Official Implementation of LogQuant: Log-Distributed 2-Bit Quantization of KV Cache with Superior Accuracy Preservation.
- torch>=2.3
- transformers>=4.42
- quanto==0.2.0
pip install -U transformers quanto==0.2.0
- LogQuant: total full precision tokens memory cost will be [3*window_length]
- PartialLogQuant: total full precision tokens memory cost will be [2*window_length]
- example of LogQuant
import torch
from transformers import AutoModelForCausalLM, AutoTokenizer
from src.LogQuant import QuantoLogQuantizedCache, LogQuantizedCacheConfig
device = "cuda:0" if torch.cuda.is_available() else "cpu"
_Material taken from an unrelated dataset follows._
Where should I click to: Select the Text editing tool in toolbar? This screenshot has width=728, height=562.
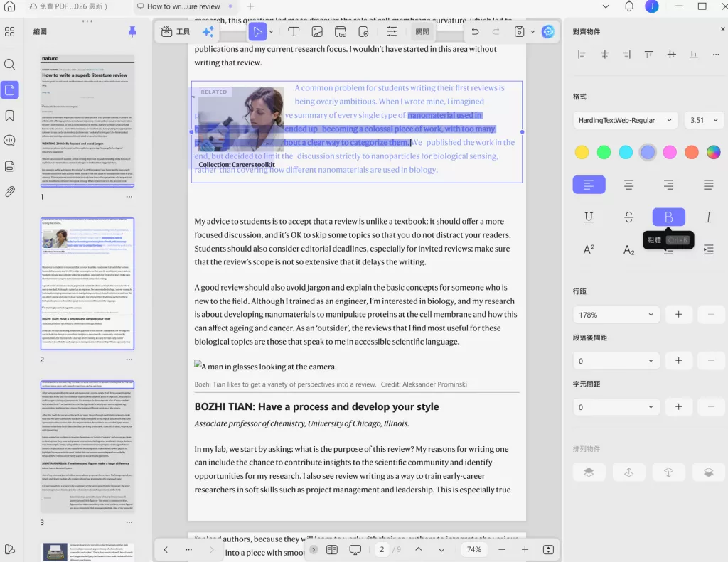293,32
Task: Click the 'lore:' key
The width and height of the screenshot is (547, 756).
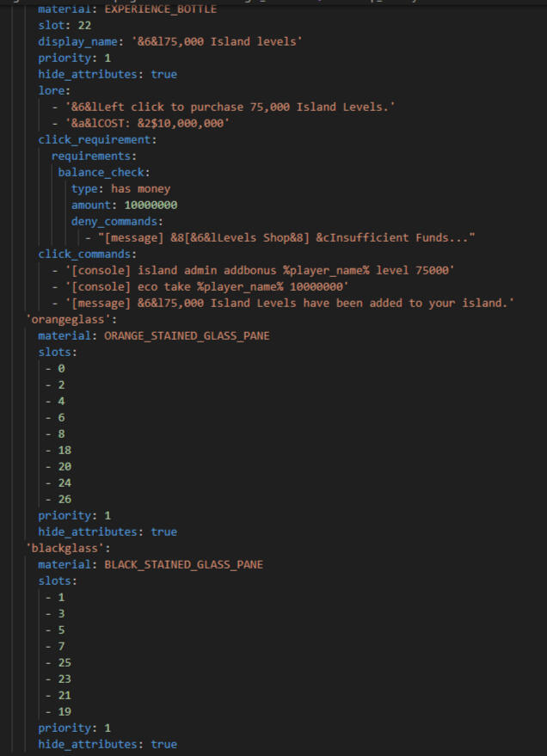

model_name = "Qwen/Qwen1.5-7B-Chat"
model = AutoModelForCausalLM.from_pretrained(
model_name,
torch_dtype="auto",
device_map=device,
)
tokenizer = AutoTokenizer.from_pretrained(model_name)
config = LogQuantizedCacheConfig(
backend="quanto",
nbits=2,
window_length=4,
compute_dtype="auto",
device=device,
)
cache = QuantoLogQuantizedCache(config)
messages = [
{
"role": "system",
"content": "You are a helpful assistant."
},
{
"role": "user",
"content": "如果把脏话都说出来了,那么嘴是不是就干净了"
}]
prompt = tokenizer.apply_chat_template(messages, tokenize=False, add_generation_prompt=True)
input_ids = tokenizer(prompt, return_tensors="pt").input_ids.to(device)
output = model.generate(input_ids, max_new_tokens=128, past_key_values=cache)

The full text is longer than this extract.